Kodyak Morris, Northwood, beats the heat with a bottle of water, Wednesday, June 27, 2012. Morris was taking a break to rehydrate while playing basketball with friends at Central Park in Northwood. According to a new Washington Post-Stanford University poll, just 18 percent of Americans interviewed named climate change as the world's top environmental problem. In 2007, when Al Gore's warning documentary and a United Nations report made headlines, 33 percent called climate change the top issue.

This should be the summer of our discontent, with heat waves, drought, and other troublesome weather affecting large parts of the nation. Instead, Americans are hot but apparently not bothered about what it all might mean.

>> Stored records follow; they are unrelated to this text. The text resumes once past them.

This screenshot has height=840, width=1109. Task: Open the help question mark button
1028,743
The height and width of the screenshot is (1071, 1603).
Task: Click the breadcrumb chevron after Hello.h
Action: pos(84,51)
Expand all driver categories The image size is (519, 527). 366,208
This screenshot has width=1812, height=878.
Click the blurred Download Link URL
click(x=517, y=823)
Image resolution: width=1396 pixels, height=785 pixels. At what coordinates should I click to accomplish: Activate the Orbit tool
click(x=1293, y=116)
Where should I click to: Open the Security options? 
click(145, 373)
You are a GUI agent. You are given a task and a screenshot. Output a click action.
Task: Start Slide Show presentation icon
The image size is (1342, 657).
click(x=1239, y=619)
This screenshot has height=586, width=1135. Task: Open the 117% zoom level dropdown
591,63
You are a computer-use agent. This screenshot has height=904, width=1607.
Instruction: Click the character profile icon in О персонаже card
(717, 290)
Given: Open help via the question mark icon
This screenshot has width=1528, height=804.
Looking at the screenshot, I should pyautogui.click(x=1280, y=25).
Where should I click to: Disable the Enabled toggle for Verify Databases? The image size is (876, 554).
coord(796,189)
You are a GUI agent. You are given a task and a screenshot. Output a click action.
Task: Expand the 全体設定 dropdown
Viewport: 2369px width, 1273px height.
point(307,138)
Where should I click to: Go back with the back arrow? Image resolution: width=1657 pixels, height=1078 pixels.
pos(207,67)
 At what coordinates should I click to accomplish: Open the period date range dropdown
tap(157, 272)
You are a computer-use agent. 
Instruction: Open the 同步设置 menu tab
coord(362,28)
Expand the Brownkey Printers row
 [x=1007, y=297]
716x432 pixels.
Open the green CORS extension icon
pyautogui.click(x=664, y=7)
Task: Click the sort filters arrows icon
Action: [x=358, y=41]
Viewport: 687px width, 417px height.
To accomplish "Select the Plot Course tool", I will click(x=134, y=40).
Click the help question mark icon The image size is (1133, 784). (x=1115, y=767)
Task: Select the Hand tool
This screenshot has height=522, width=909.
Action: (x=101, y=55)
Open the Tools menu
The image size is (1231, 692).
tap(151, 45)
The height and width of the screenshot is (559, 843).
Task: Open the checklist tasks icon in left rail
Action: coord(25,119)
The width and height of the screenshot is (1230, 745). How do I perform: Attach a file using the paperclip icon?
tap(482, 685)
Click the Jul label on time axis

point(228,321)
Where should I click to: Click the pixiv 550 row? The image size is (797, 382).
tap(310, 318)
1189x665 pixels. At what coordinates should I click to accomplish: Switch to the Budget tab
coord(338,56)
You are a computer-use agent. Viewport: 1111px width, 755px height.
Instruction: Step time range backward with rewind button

According to a new Washington Post-Stanford University poll, just 18 percent of Americans interviewed named climate change as the world's top environmental problem. In 2007, when Al Gore's warning documentary and a United Nations report made headlines, 33 percent called climate change the top issue.

It's not as if people don't care about the environment: The top concern, expressed by 27 percent of those surveyed, was polluted water and air -- certainly a real challenge. And nearly three-quarters of those polled said they believe the Earth is warming; about the same percentage think temperatures will continue to rise if nothing is done.

The poll and follow-up interviews suggest that people are looking to Washington for leadership and action. But after seeing little or none, they are not consumed by a sense of urgency.

The Republican Party is filled with climate-change skeptics who call global warming a plot to justify higher taxes and limit freedom. Hardly a week goes by in Congress without a new attack on the Environmental Protection Agency's duty to curb greenhouse gases. This has stymied the Obama Administration and congressional Democrats, who have attempted unsuccessfully to pass "cap and trade" legislation to limit pollution.

Yet while reactionary politics rule in the nation's capital, ordinary Americans have embraced green initiatives, from using recycled bags at the grocery store to buying fuel-efficient cars. Green buildings are increasingly the norm.

People get it, but politicians and talking heads lag behind, despite the vast body of scientific opinion. Nobody can say with certainty that this or that day is the result of global warming -- the inexact term for climate change, which includes other types of severe weather, tornadoes, hurricanes, even snowstorms.

But the trends tell the tale, and it seems the predictions for climate change are being fulfilled. Public complacency on this issue comes at just the wrong time.

This presidential election should be a referendum on a number of key issues. Among them is the health of the planet, which shows every sign of being wracked by fever.